Textual references to spices and other commodities cannot prove their presence; it’s possible that the writers/copyists of such texts had no first-hand knowledge of such items and merely knew words for them. Fortunately, the evidence for the presence of Indonesian spices in medieval Bohemia is both textual and archaeobotanical: Remains of nutmeg have been found in fourteenth-century contexts at the town of Beroun in Central Bohemia (Čulíková 1994, cited in Preusz et al. 2015:229), so we know that spices from eastern Indonesia were making their way to the Czech lands at this time. Medieval Bohemian doctors — like Klaret, in fact — would presumably have been just as likely to prescribe Javanese cubebs for sore throats as physicians elsewhere in Europe and the Middle East (Figure 6).
The wintry image of the Charles Bridge above may seem a world away from the tropical heat of the islands near New Guinea where cloves and nutmeg grew, and from Java, where cubebs were harvested and the other spices transshipped. Klaret’s Lexicon and the Beroun nutmeg testify to the fact that these places were in fact only half a world away from one another.
I’m not sure what I’ll be writing about next but I may well have a look at some Polish sources. Or perhaps more Arabic ones. Who knows?

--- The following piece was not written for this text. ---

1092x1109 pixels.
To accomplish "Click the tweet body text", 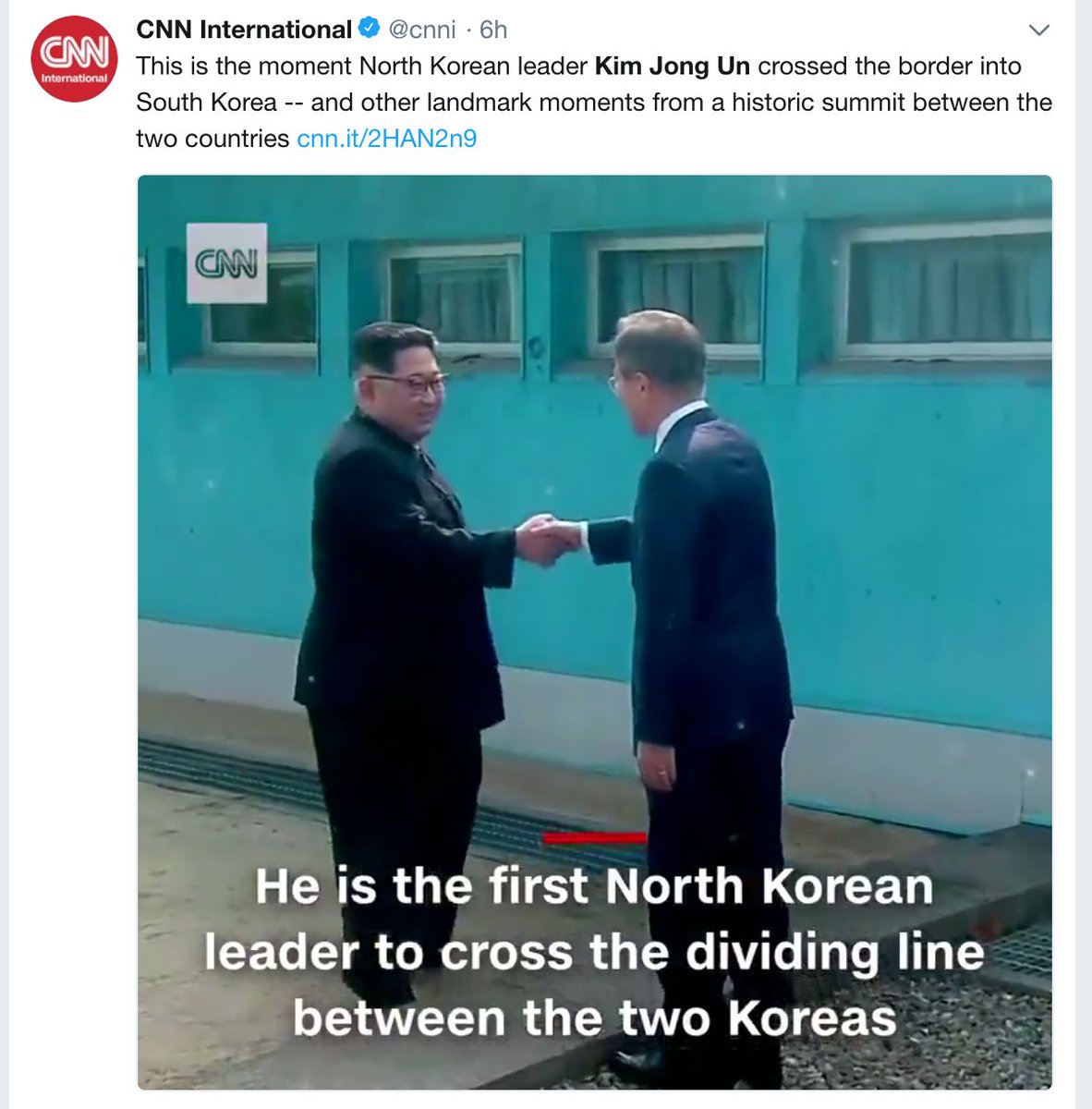I will (594, 103).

A. J. West — Leiden, 2020.
REFERENCES
Čulíková, Věra. 1994. Nález zbytku plodu muškátovníku vonného
(Myristica fragrans Houtt.) v Berouně. Archeologické rozhledy. 96:252–254.
Flajšhans, Václav. 1926. Klaret a jeho družina. Slovníky veršované. I. Prague.
Michael Preusz et al. 2015. Exotic spices in flux. Archaeobotanical material from medieval and early modern sites of the Czech lands (Czech Republic). Interdisciplinaria archaeologica. Natural sciences in archaeology (IANSA). Vol. 1/2:223–236.
Thomas, Alfred. 1998. Anne’s Bohemia. Czech literature and society, 1310–1420. Minneapolis; London: University of Minnesota Press.
Veltrusky, Jarmila F. 1985. Mastičkář. A sacred farce from medieval Bohemia. Michigan Studies in the Humanities, 6. Ann Arbor.